Stored items from a collection:
================================

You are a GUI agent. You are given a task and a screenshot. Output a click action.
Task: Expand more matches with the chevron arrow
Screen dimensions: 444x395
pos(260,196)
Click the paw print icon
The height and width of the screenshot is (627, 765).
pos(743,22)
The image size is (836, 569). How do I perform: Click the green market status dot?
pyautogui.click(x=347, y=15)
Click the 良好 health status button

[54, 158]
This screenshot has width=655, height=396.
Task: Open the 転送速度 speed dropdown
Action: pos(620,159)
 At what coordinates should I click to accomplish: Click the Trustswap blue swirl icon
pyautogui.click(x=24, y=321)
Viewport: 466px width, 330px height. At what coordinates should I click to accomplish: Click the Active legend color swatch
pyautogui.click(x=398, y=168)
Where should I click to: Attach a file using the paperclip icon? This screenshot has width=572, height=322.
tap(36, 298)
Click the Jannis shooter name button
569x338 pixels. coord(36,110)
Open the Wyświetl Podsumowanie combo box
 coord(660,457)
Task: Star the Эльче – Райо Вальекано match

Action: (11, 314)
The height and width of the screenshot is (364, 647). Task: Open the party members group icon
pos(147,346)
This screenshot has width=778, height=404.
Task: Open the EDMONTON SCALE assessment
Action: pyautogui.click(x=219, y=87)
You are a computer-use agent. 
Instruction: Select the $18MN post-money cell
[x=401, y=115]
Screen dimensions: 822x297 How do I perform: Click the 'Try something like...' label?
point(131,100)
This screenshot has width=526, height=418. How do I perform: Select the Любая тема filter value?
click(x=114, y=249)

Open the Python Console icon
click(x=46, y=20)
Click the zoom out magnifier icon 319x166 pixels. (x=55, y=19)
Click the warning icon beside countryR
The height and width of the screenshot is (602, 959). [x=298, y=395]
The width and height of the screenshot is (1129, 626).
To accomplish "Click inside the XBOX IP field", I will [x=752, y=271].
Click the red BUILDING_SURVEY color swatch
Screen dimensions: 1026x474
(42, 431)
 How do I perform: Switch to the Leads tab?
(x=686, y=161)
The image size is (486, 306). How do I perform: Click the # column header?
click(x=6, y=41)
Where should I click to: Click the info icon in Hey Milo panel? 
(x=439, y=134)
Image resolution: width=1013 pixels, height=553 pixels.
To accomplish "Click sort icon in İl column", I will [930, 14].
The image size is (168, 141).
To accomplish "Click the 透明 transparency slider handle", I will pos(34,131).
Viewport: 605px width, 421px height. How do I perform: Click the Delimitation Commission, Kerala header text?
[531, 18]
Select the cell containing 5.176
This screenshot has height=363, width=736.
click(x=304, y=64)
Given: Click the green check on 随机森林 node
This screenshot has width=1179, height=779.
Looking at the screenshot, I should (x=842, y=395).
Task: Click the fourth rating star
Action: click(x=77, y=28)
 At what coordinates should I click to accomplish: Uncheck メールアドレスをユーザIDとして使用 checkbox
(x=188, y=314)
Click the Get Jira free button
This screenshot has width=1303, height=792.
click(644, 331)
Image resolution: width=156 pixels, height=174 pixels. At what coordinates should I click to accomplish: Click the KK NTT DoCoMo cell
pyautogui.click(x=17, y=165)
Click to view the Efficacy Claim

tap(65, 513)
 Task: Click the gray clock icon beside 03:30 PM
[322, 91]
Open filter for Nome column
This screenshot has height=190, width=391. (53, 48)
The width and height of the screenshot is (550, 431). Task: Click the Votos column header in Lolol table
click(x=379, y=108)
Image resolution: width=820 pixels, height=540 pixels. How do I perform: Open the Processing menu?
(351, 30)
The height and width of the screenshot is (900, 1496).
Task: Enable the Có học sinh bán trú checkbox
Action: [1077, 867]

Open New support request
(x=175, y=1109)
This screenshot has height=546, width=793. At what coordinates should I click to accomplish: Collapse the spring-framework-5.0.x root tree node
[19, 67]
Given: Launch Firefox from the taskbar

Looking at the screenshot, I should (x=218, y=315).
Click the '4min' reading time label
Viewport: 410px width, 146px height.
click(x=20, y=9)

================================

### AIM OF THE EXERCISE
Give the data again, exactly as written.

### RESULT OF THIS TASK
You are a GUI agent. You are given a task and a screenshot. Output a click action.
Task: Expand more matches with the chevron arrow
Screen dimensions: 444x395
pos(260,196)
Click the paw print icon
The height and width of the screenshot is (627, 765).
pos(743,22)
The image size is (836, 569). How do I perform: Click the green market status dot?
pyautogui.click(x=347, y=15)
Click the 良好 health status button

[54, 158]
This screenshot has width=655, height=396.
Task: Open the 転送速度 speed dropdown
Action: pos(620,159)
 At what coordinates should I click to accomplish: Click the Trustswap blue swirl icon
pyautogui.click(x=24, y=321)
Viewport: 466px width, 330px height. At what coordinates should I click to accomplish: Click the Active legend color swatch
pyautogui.click(x=398, y=168)
Where should I click to: Attach a file using the paperclip icon? This screenshot has width=572, height=322.
tap(36, 298)
Click the Jannis shooter name button
569x338 pixels. coord(36,110)
Open the Wyświetl Podsumowanie combo box
 coord(660,457)
Task: Star the Эльче – Райо Вальекано match

Action: (11, 314)
The height and width of the screenshot is (364, 647). Task: Open the party members group icon
pos(147,346)
This screenshot has width=778, height=404.
Task: Open the EDMONTON SCALE assessment
Action: pyautogui.click(x=219, y=87)
You are a computer-use agent. 
Instruction: Select the $18MN post-money cell
[x=401, y=115]
Screen dimensions: 822x297 How do I perform: Click the 'Try something like...' label?
point(131,100)
This screenshot has width=526, height=418. How do I perform: Select the Любая тема filter value?
click(x=114, y=249)

Open the Python Console icon
click(x=46, y=20)
Click the zoom out magnifier icon 319x166 pixels. (x=55, y=19)
Click the warning icon beside countryR
The height and width of the screenshot is (602, 959). [x=298, y=395]
The width and height of the screenshot is (1129, 626).
To accomplish "Click inside the XBOX IP field", I will [x=752, y=271].
Click the red BUILDING_SURVEY color swatch
Screen dimensions: 1026x474
(42, 431)
 How do I perform: Switch to the Leads tab?
(x=686, y=161)
The image size is (486, 306). How do I perform: Click the # column header?
click(x=6, y=41)
Where should I click to: Click the info icon in Hey Milo panel? 
(x=439, y=134)
Image resolution: width=1013 pixels, height=553 pixels.
To accomplish "Click sort icon in İl column", I will [930, 14].
The image size is (168, 141).
To accomplish "Click the 透明 transparency slider handle", I will pos(34,131).
Viewport: 605px width, 421px height. How do I perform: Click the Delimitation Commission, Kerala header text?
[531, 18]
Select the cell containing 5.176
This screenshot has height=363, width=736.
click(x=304, y=64)
Given: Click the green check on 随机森林 node
This screenshot has width=1179, height=779.
Looking at the screenshot, I should (x=842, y=395).
Task: Click the fourth rating star
Action: click(x=77, y=28)
 At what coordinates should I click to accomplish: Uncheck メールアドレスをユーザIDとして使用 checkbox
(x=188, y=314)
Click the Get Jira free button
This screenshot has width=1303, height=792.
click(644, 331)
Image resolution: width=156 pixels, height=174 pixels. At what coordinates should I click to accomplish: Click the KK NTT DoCoMo cell
pyautogui.click(x=17, y=165)
Click to view the Efficacy Claim

tap(65, 513)
 Task: Click the gray clock icon beside 03:30 PM
[322, 91]
Open filter for Nome column
This screenshot has height=190, width=391. (53, 48)
The width and height of the screenshot is (550, 431). Task: Click the Votos column header in Lolol table
click(x=379, y=108)
Image resolution: width=820 pixels, height=540 pixels. How do I perform: Open the Processing menu?
(351, 30)
The height and width of the screenshot is (900, 1496).
Task: Enable the Có học sinh bán trú checkbox
Action: [1077, 867]

Open New support request
(x=175, y=1109)
This screenshot has height=546, width=793. At what coordinates should I click to accomplish: Collapse the spring-framework-5.0.x root tree node
[19, 67]
Given: Launch Firefox from the taskbar

Looking at the screenshot, I should (x=218, y=315).
Click the '4min' reading time label
Viewport: 410px width, 146px height.
click(x=20, y=9)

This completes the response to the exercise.